Cephas Yao Agbemenu (born 29 May 1951) is a Ghanaian Art Professor who teaches at the Kenyatta University in Nairobi, Kenya.  He is a sculptor and a traditional African wood carver who sees parallels between his carvings and life.

Biography

Cephas Yao Agbemenu was born on 29 May 1951 in Leklebi-Kame, in the Volta Region of Ghana, West Africa.

He grew up in Ghana, going to school where art and crafts lessons were a part of the curriculum.  He also learned farming, backyard gardening, fishing, trapping and hunting.  All requiring good coordination and visual abilities in order to complete those tasks.

Agbemenu went on to Secondary School at Evangelical Presbyterian Secondary School in Hohoe, Volta Region, where he took his Ordinary-Level School Certificate in Art, English Language, Ewe Language, Maths, General Science, Principles of Accounts, Geography.

He then attended Kpandu Secondary School, Volta Region. He completed this program with Advanced-Level School Certificate, his major subjects being Art, Economics, Geography, General Studies in the year of 1972.

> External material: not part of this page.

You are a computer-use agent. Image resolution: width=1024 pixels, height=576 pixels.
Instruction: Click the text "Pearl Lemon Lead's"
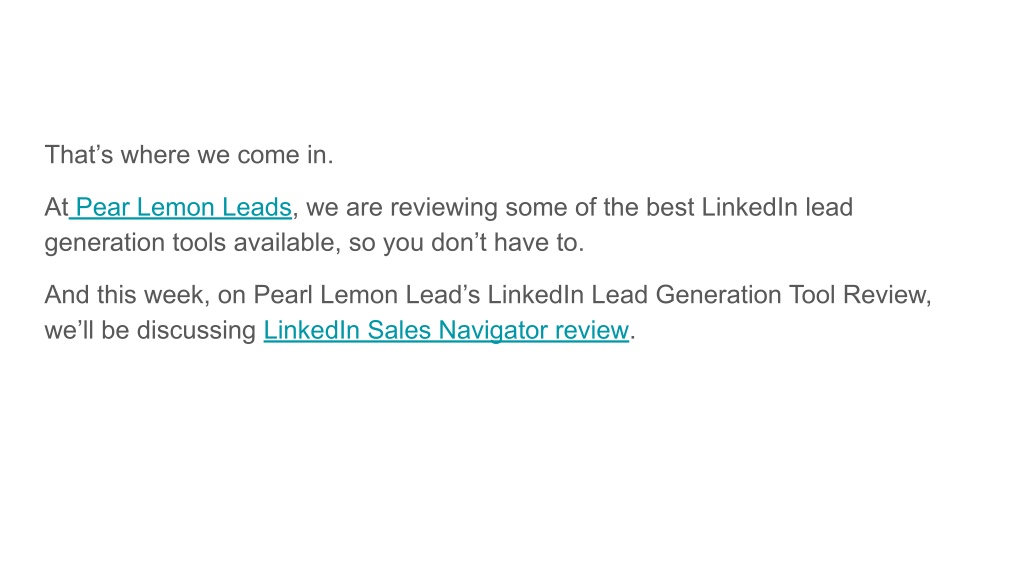coord(366,295)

in June 1976 he completed a bachelor's degree in Fine Art with First Class Honours at the Kwame Nkrumah University of Science and Technology, Kumasi, Ghana, majoring in Sculpture, Painting, Art History, English Literature, Art Appreciation and African Studies.

Agbemenu then obtained his Master of Fine Arts Degree from the State University of New York at Buffalo (February 1980). His major subject was Sculpture, including Wood Carving, P.O.P, Concrete and Bronze casting, with Painting, Drawing and Art History as his minors.

Teaching and career

Agbemenu started to teach at the Kwame Nkrumah University of Science and Technology in 1977 with Art, Sculpture and Drawing.

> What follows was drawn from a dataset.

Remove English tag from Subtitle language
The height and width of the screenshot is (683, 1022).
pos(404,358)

He has taught African Art, Sculpture, Black History in a global perspective in many different countries, along with Ceramics, African History, Culture European Art History and African Carvings.

In 1987 he started as a Senior Lecturer in the Department of Fine Art, Kenyatta University, Nairobi, Kenya.
Lecturing: Contemporary African Art; Sculpture and traditional African Wood carving.

Fulbright Scholar

Agbemenu was awarded the prestigious Fulbright Scholarship, which enabled him to visit to the United States to teach at two colleges in Pennsylvania. The first was Reading Area Community College in the city of Reading, where he gave lessons on African woodcarving and also participated in a Dialog "The Spiritual Dimension in Art" with Art Professor Tullio DeSantis on 2 March 2010.
Agbemenu has said: "It's not necessary to pursue art, but I think it's necessary to pursue artistic thinking; the thinking that there is an alternative solution."

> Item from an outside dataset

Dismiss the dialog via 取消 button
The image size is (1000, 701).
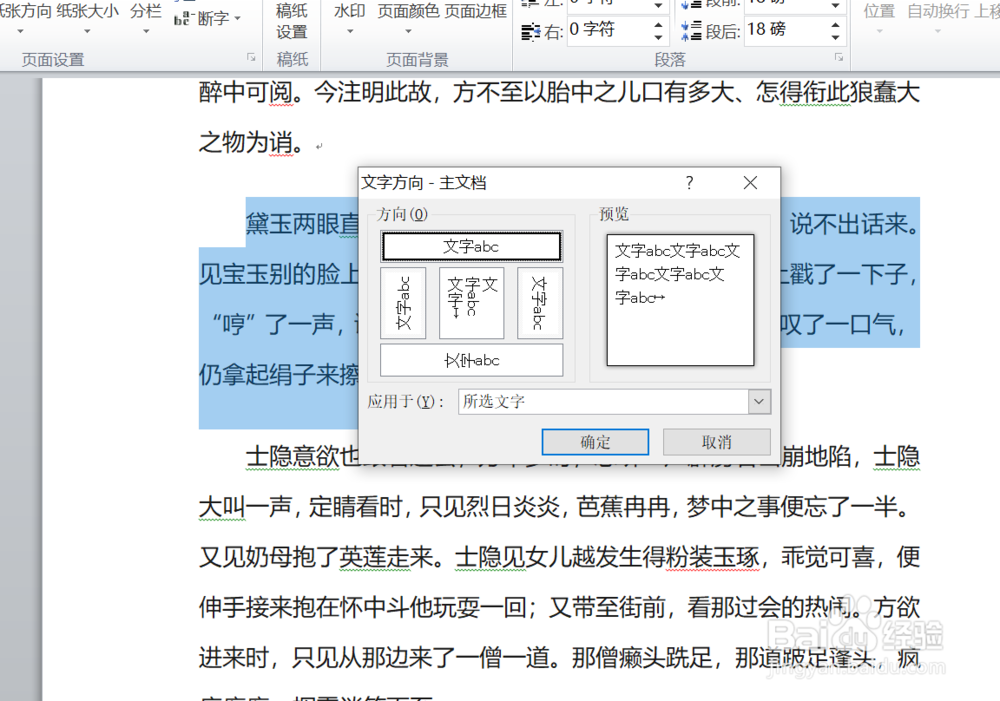[720, 441]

Agbemenu then travelled to Montgomery County Community College, Social Sciences Division, Blue Bell, Pennsylvania, c/o Dr. Aaron Shatzman from January 2010 to June 2010 (Scholar-in-Residence Program).
Agbemenu taught Contemporary African Art and Culture, in addition to conducting studio classes in Traditional African Wood Carving. The basic tools used for his woodcarving classes were straight and spoon gouges, chisel, carving knife, veiner.
He was quoted as saying: "America is seen as the citadel of knowledge and power. That is why many of us chose to come to the United States for graduate studies. My presence at Montgomery County Community College will be measured in both theory and practice, in terms of cross-cultural understanding in this period of globalization."

African proverbs

Agbemenu was a member of and contributor to the African Proverbs, Stories and Sayings Committee chaired by Father Joseph Healey founded in Nairobi, Kenya. In June 2008 Professor Agbemenu was awarded a grant to compile a booklet of 100 EWE Ghana Proverbs with African Symbols as illustrations of the proverbs, translated into English. The work has been published on the www.afriprov.org website.  The Theme of "Reconciliation and Peace".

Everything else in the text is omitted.